Return the listing word for word, as given.

● **GIVEN INFORMATION**:
★ ★ ★ ★

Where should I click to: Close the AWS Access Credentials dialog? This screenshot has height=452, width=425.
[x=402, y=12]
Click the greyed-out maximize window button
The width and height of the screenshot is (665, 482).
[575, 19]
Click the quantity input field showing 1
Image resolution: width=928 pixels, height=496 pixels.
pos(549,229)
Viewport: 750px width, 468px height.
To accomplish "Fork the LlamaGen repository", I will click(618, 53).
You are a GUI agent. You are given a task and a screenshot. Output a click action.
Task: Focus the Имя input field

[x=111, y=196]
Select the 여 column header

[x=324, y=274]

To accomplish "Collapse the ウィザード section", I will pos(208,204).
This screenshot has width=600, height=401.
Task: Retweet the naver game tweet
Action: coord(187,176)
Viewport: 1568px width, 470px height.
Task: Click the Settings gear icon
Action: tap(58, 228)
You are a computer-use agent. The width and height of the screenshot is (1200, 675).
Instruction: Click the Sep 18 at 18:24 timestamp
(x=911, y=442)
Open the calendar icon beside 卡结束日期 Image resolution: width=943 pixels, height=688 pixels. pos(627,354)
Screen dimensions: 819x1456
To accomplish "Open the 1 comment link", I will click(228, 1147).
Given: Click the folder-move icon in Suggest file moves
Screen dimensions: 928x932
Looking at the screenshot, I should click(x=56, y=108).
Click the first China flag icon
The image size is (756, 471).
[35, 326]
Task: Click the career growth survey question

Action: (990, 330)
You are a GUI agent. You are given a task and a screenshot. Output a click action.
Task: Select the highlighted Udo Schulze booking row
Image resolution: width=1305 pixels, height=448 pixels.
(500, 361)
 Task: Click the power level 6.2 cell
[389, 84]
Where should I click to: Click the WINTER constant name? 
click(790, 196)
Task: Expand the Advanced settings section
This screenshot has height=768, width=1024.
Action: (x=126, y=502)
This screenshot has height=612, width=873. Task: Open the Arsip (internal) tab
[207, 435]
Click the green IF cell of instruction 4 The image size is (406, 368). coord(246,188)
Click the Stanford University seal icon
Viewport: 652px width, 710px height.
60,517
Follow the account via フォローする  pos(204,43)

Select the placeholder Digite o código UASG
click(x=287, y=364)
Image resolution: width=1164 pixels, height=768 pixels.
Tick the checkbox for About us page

★ ★ ★ ★

● **RESPONSE**:
Where should I click to: Close the AWS Access Credentials dialog? This screenshot has height=452, width=425.
[x=402, y=12]
Click the greyed-out maximize window button
The width and height of the screenshot is (665, 482).
[575, 19]
Click the quantity input field showing 1
Image resolution: width=928 pixels, height=496 pixels.
pos(549,229)
Viewport: 750px width, 468px height.
To accomplish "Fork the LlamaGen repository", I will click(618, 53).
You are a GUI agent. You are given a task and a screenshot. Output a click action.
Task: Focus the Имя input field

[x=111, y=196]
Select the 여 column header

[x=324, y=274]

To accomplish "Collapse the ウィザード section", I will pos(208,204).
This screenshot has width=600, height=401.
Task: Retweet the naver game tweet
Action: coord(187,176)
Viewport: 1568px width, 470px height.
Task: Click the Settings gear icon
Action: tap(58, 228)
You are a computer-use agent. The width and height of the screenshot is (1200, 675).
Instruction: Click the Sep 18 at 18:24 timestamp
(x=911, y=442)
Open the calendar icon beside 卡结束日期 Image resolution: width=943 pixels, height=688 pixels. pos(627,354)
Screen dimensions: 819x1456
To accomplish "Open the 1 comment link", I will click(228, 1147).
Given: Click the folder-move icon in Suggest file moves
Screen dimensions: 928x932
Looking at the screenshot, I should click(x=56, y=108).
Click the first China flag icon
The image size is (756, 471).
[35, 326]
Task: Click the career growth survey question

Action: (990, 330)
You are a GUI agent. You are given a task and a screenshot. Output a click action.
Task: Select the highlighted Udo Schulze booking row
Image resolution: width=1305 pixels, height=448 pixels.
(500, 361)
 Task: Click the power level 6.2 cell
[389, 84]
Where should I click to: Click the WINTER constant name? 
click(790, 196)
Task: Expand the Advanced settings section
This screenshot has height=768, width=1024.
Action: (x=126, y=502)
This screenshot has height=612, width=873. Task: Open the Arsip (internal) tab
[207, 435]
Click the green IF cell of instruction 4 The image size is (406, 368). coord(246,188)
Click the Stanford University seal icon
Viewport: 652px width, 710px height.
60,517
Follow the account via フォローする  pos(204,43)

Select the placeholder Digite o código UASG
click(x=287, y=364)
Image resolution: width=1164 pixels, height=768 pixels.
Tick the checkbox for About us page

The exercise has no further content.